* _REQUIRED TASK A_: In the Glowforge print head text, why did the writer move the "set focus" point a little further left? Answer in one to three sentences.
+++
Awaiting the new print head. I think it got delayed by UPS…

Glad to hear it!

I just checked the tracking, and it’s currently scheduled to be delivered tomorrow.

Installed the new print head. Was able to run through the calibration fine. This calibration (four + marks in each corner and center) is different than the calibration I ran way back when (Glowforge logos in a grid all over the sheet).

So I printed the Precision Preview test pattern in the top left. View on the post picture was < 1mm difference. Then I tried printing it in the top right.

I aligned the right edge of the right outer arc at 490mm. When I “set focus”, if I place the focus rect at the right side of the selectable area, the head hits the right end of travel before it focuses.

After restarting the Glowforge and “set focus” a little further left, I was able to complete the set focus without issue. Then I printed and you can see that I again hit the right limits at about 480mm.

I’ve numbered the arcs in the order they printed.

Arc 1 printed correctly and is shown about 1.5 mm left of the preview.
Arc 2 at the top started OK, but at about 480 mm it stopped moving right.
Arc 3 printed mostly in a vertical line, with a bit of curve to the left at the bottom
Arc 4 printed correctly in the Y axis, but is shifted 8-9mm left of where it should have printed
The center cross (5) and the circle are all consistent with Arc 4’s left shift.
+++
* _REQUIRED TASK B_: Locate every line of the records that contains the string "menu", and copy each such line. Case counts.

* _RECORDS FOR THIS EXERCISE_:
+++
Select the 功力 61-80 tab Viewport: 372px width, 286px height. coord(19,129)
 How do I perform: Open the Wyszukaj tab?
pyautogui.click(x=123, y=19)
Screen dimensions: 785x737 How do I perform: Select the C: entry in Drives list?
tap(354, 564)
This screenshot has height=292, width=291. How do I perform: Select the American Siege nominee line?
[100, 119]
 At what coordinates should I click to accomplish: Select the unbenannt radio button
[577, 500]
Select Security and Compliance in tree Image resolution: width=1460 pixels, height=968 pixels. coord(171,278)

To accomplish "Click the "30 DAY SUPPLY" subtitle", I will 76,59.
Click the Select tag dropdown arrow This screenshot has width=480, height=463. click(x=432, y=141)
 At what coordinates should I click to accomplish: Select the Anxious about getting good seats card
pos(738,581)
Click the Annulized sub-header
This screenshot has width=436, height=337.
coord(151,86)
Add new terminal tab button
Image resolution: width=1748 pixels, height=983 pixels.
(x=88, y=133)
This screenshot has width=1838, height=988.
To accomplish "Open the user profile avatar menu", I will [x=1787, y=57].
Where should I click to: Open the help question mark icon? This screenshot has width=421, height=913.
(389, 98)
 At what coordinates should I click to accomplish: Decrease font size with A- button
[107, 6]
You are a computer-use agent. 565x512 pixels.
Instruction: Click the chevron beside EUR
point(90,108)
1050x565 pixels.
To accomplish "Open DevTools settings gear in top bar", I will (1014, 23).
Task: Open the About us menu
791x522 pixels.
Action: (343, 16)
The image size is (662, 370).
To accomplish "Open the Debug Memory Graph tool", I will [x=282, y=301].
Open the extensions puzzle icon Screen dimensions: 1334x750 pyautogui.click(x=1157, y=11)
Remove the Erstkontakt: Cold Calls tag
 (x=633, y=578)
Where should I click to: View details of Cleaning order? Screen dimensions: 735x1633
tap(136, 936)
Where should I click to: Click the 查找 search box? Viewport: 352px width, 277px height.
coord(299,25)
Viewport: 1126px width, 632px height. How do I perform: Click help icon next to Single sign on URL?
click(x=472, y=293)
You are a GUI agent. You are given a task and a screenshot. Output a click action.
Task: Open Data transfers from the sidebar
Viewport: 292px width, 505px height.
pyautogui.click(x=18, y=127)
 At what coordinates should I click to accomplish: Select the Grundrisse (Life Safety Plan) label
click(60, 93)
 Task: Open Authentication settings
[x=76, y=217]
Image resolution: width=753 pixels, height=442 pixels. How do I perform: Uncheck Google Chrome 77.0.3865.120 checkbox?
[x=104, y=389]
+++
* _CORRECT ANSWER A_: With the focus rectangle at the right side of the selectable area, the head hit the right end of travel before it could focus. After restarting the Glowforge and setting focus a little further left, the writer completed the set focus without issue.

* _CORRECT ANSWER B_:
To accomplish "Open the user profile avatar menu", I will [x=1787, y=57].
Task: Open the About us menu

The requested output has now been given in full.